> _Activity_:
Copy each line of the material below that includes the string "computer".

○ ○ ○ ○

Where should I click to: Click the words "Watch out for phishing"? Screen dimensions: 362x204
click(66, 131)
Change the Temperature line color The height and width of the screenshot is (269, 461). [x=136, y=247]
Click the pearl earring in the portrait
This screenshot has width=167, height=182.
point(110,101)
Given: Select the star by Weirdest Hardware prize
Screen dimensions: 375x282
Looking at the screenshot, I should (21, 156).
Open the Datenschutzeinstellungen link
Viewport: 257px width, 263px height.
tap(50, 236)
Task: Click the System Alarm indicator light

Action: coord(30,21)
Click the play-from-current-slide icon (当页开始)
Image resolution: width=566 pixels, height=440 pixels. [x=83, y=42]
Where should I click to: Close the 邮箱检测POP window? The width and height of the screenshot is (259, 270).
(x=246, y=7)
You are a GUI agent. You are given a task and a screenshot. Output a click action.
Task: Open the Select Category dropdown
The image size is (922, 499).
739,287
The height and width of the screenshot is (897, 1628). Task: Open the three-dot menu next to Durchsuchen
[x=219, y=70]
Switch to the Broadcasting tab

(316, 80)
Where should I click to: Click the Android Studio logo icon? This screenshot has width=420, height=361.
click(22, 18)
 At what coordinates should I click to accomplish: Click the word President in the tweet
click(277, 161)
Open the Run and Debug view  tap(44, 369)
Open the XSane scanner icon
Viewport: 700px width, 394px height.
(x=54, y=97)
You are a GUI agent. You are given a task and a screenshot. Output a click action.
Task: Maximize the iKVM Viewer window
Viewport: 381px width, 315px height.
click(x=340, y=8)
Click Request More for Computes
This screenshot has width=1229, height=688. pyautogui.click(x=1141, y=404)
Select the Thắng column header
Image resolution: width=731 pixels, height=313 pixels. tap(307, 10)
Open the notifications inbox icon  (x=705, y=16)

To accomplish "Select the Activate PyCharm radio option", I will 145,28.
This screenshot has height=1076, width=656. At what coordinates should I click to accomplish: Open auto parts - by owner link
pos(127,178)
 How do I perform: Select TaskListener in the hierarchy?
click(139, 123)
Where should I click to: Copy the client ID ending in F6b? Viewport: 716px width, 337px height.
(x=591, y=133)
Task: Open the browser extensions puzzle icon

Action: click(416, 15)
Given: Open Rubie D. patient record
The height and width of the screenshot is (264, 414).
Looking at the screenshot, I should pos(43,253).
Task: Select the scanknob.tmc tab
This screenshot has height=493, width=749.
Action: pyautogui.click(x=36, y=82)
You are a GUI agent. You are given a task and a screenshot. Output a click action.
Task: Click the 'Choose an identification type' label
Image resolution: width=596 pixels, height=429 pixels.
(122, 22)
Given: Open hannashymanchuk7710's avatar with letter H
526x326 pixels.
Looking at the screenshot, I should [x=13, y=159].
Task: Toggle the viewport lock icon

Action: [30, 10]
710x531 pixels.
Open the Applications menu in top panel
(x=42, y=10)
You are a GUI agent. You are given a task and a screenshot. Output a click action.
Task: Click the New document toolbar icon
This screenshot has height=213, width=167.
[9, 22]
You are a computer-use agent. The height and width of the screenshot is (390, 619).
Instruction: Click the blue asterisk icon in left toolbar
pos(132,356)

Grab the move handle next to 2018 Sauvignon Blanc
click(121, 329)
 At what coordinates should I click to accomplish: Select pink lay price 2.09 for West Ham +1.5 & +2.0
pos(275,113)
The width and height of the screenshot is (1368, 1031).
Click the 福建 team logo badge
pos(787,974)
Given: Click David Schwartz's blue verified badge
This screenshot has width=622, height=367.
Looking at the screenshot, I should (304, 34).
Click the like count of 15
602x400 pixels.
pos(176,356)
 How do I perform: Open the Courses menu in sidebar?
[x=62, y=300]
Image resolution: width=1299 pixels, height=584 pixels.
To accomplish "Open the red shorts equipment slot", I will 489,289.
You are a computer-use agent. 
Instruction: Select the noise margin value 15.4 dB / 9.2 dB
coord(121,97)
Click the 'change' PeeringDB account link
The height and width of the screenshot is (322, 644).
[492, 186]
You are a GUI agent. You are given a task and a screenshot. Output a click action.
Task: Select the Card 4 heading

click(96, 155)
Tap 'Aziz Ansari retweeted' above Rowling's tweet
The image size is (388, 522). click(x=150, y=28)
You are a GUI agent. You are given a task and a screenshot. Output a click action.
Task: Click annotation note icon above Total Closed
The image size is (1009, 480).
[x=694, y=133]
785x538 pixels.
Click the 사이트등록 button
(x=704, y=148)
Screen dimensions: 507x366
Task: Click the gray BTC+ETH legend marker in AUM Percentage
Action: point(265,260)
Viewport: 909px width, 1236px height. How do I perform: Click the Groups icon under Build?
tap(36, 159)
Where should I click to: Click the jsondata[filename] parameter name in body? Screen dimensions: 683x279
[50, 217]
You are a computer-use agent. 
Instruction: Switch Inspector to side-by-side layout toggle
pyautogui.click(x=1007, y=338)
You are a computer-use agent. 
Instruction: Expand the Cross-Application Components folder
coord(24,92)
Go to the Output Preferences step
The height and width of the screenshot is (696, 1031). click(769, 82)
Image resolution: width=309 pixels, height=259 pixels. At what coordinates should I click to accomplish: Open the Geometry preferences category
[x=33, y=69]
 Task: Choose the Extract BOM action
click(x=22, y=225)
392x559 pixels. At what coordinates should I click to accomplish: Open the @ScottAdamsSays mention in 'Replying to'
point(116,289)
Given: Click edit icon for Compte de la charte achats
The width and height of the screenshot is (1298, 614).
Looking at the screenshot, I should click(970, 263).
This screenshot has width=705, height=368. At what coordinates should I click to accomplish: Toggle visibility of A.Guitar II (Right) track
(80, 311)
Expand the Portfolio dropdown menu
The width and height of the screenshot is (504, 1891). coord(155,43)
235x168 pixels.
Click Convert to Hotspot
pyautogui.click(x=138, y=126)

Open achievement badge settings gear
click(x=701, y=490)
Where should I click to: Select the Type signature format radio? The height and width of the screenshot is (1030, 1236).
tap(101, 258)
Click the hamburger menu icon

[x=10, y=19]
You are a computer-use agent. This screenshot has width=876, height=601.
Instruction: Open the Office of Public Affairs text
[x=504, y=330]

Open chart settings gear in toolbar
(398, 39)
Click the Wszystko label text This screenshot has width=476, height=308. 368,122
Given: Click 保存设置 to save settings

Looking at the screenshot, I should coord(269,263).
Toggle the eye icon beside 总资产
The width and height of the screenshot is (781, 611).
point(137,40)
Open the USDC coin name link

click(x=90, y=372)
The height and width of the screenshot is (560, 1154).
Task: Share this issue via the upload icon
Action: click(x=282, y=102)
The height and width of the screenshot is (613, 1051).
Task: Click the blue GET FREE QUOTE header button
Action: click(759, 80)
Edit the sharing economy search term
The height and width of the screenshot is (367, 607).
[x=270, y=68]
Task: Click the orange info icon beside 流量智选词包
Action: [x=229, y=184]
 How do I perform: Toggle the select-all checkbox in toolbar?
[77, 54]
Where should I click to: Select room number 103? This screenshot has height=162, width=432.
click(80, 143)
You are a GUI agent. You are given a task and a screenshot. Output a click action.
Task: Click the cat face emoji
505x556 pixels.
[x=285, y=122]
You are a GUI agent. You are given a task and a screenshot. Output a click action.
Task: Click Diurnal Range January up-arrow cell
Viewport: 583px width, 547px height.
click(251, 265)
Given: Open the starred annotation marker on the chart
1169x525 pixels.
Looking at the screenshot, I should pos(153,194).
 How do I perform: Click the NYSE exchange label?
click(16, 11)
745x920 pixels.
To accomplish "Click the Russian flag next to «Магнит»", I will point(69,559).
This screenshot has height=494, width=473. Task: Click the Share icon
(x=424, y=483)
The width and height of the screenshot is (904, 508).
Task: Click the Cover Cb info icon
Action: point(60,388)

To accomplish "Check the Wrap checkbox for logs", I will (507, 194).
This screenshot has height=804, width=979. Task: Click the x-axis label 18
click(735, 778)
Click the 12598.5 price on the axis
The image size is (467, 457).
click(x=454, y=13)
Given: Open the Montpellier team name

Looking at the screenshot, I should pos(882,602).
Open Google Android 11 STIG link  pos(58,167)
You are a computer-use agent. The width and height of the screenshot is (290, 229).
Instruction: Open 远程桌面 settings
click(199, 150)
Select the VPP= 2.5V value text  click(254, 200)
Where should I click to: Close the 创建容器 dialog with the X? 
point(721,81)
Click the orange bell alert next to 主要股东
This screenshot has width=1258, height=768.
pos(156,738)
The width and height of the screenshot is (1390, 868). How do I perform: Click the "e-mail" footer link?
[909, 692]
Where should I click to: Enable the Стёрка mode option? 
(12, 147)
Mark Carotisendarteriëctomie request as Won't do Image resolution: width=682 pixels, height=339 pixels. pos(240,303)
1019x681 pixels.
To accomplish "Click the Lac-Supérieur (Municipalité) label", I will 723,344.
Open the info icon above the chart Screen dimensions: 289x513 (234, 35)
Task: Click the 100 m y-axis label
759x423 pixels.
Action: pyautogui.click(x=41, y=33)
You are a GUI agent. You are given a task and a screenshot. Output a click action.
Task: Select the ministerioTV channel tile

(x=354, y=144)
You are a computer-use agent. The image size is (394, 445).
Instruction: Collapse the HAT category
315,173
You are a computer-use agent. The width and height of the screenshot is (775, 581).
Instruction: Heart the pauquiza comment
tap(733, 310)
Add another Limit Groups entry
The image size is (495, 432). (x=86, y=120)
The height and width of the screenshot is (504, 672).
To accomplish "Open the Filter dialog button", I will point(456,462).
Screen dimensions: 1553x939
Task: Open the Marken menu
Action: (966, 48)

○ ○ ○ ○

> _Answer section_:
You are a computer-use agent. The height and width of the screenshot is (390, 619).
You are a computer-use agent. 
You are a computer-use agent. 
You are a computer-use agent. 
You are a computer-use agent. This screenshot has width=876, height=601.
You are a computer-use agent. The width and height of the screenshot is (290, 229).
You are a computer-use agent. The image size is (394, 445).
You are a computer-use agent. The width and height of the screenshot is (775, 581).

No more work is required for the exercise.